> Listing for locating text and elements:
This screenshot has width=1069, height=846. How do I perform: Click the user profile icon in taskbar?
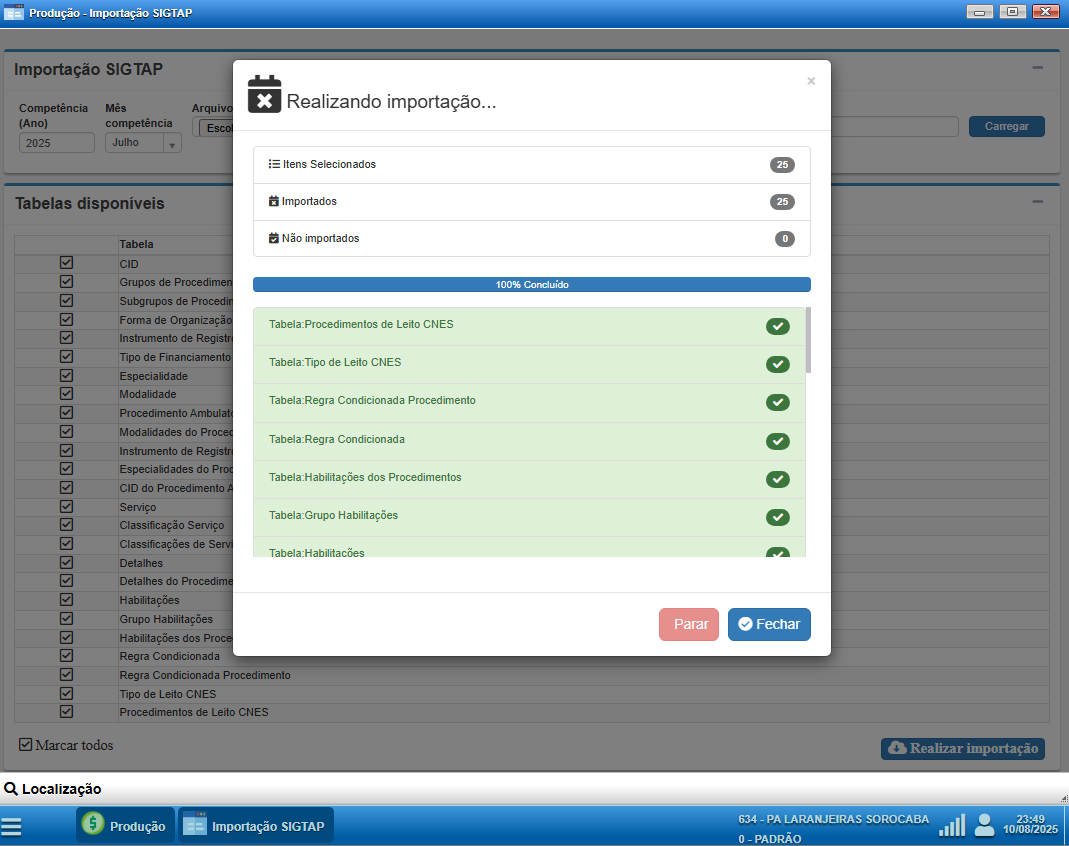click(984, 825)
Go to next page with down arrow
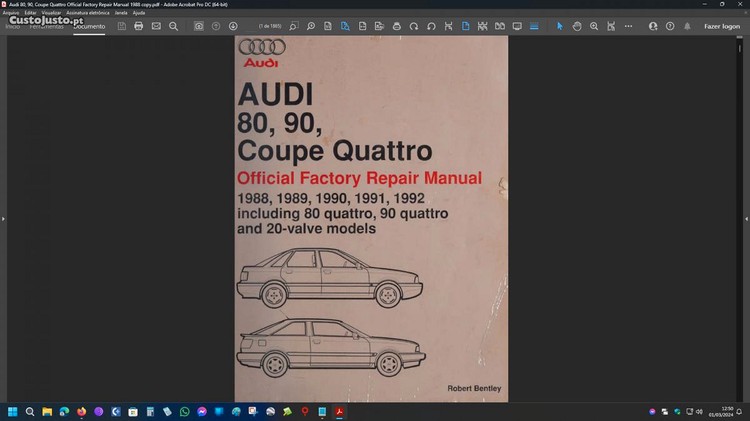Image resolution: width=750 pixels, height=421 pixels. (x=233, y=26)
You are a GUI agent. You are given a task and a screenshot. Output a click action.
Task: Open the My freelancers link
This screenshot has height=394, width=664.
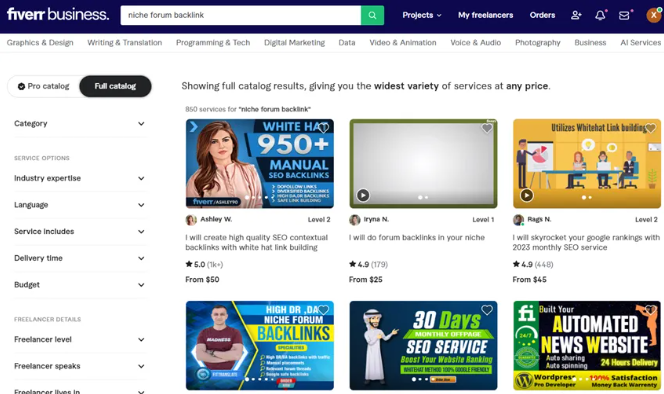coord(485,15)
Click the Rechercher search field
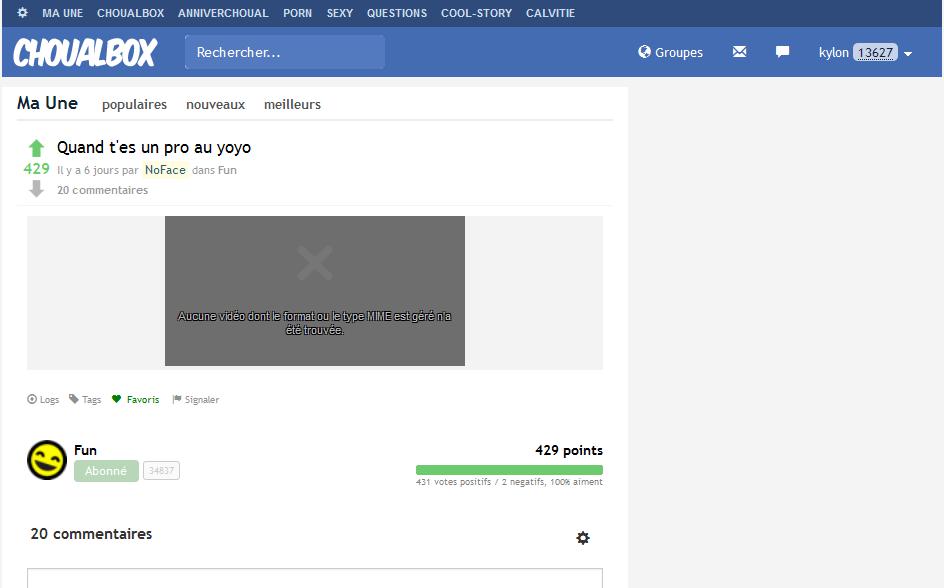Viewport: 944px width, 588px height. click(284, 52)
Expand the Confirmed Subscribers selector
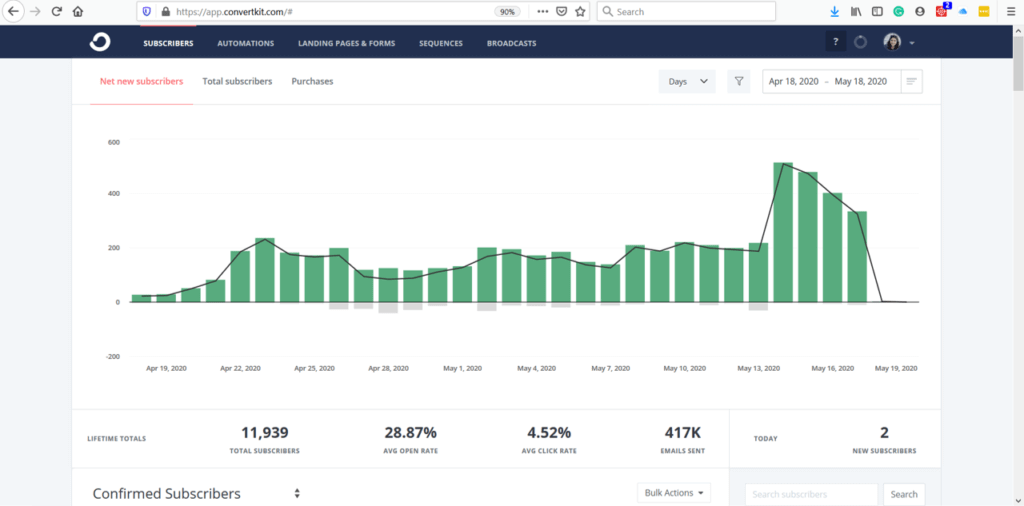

> Work instructions: Can you rescale the listing from its start through the line containing "coord(485,15)", giving all those lines again with the requests included? Multiply every coordinate and image dimension in the answers by 2.3 and round to whole numbers, rounding halves up, but leave the numbers in the requests unchanged and omit the pictures.

> Worked solution:
This screenshot has width=1069, height=846. How do I perform: Click the user profile icon in taskbar?
click(2263, 1898)
Go to next page with down arrow
Image resolution: width=1725 pixels, height=968 pixels. (x=536, y=60)
You are a GUI agent. You are given a task and a screenshot. Output a click action.
Task: Open the My freelancers link
This screenshot has height=394, width=664.
coord(1116,35)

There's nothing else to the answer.